Spinach, on the other hand, is known to provide 40 percent of your daily recommended dose of magnesium. “Magnesium has over 300 biochemical reactions in the body. One is nervous system regulation, which helps to regulate our neurotransmitters and eases anxiety,” she continues. With this information, I decided to include all these foods into my nighttime routine. While I wasn’t expecting a total cure, I was hoping for them to reduce my nervous energy.
At 8 pm, I made a chicken, spinach, and rice dish and added slices of avocado on the side (which contributes to better blood flow to your brain to help release anxious thought patterns). After 30 minutes, I still felt a little anxious, so I decided to have a piece of chocolate that was 75 percent dark and ended the night with a stress-reducing chamomile tea. By 10 pm, my anxiety wasn’t completely gone, but the healthy meal didn’t add any negative effects, which a heavy, fried dish would’ve most likely done. I woke up the next day feeling good but not great. Sure, the food helped a little, but I had a residual hangover from looking at a screen all day from the day prior, which easily led me into my final ritual.
The Winner: Swipe Left on Screen Time
Looking at your phone right before you hit the hay is considered a big no-no for plenty of reasons, and it was something that I would do nightly. Sometimes when I couldn’t go to bed, I would scroll on social media for an hour or two until my eyelids started to get sleepy. Healthy? 100 percent not. But it was a longtime habit that I wasn’t planning on breaking anytime soon until now, and the only way I knew how was by putting my phone in another room for the rest of the night.
This time I decided to go to bed around 9 pm because I was feeling pretty exhausted. I placed my phone on the coffee table and went to the bedroom to watch TV with my fiancé. Knowing that the phone wasn’t near me for the remainder of the night was such an eye-opener. I felt at ease, which was a complete shock. As if not having the phone on my nightstand reminded me what it felt like to be completely disconnected. I realized that I would not only use my phone to help get rid of my anxious thoughts but also to completely ignore them.

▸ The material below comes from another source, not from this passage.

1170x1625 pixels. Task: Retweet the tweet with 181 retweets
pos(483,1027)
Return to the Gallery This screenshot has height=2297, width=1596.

“There also is evidence to support that looking at screens that produce blue light right before bed makes it more difficult to sleep. It’s important to get a good night’s sleep to help manage anxiety, so anything that interferes with your sleep will likely only increase your anxiety,” Schewitz explains.
However, if the idea of sleeping in a separate room from your phone scares you, there’s another way you could use social media as a tool to provide positive thoughts. “Scrolling through Instagram can have positive or negative effects depending on who you follow and how you interpret the posts you see. If you only follow motivational accounts with positive quotes and inspiring content, scrolling through Instagram will probably reduce your anxiety and instill hope,” she says.
I woke up the next day feeling amazing. I went to bed pretty quickly because my phone wasn’t there and I loved the idea of starting my day without automatically scrolling through my social media accounts. This was a revelation, and I plan to continue to do this ritual moving forward.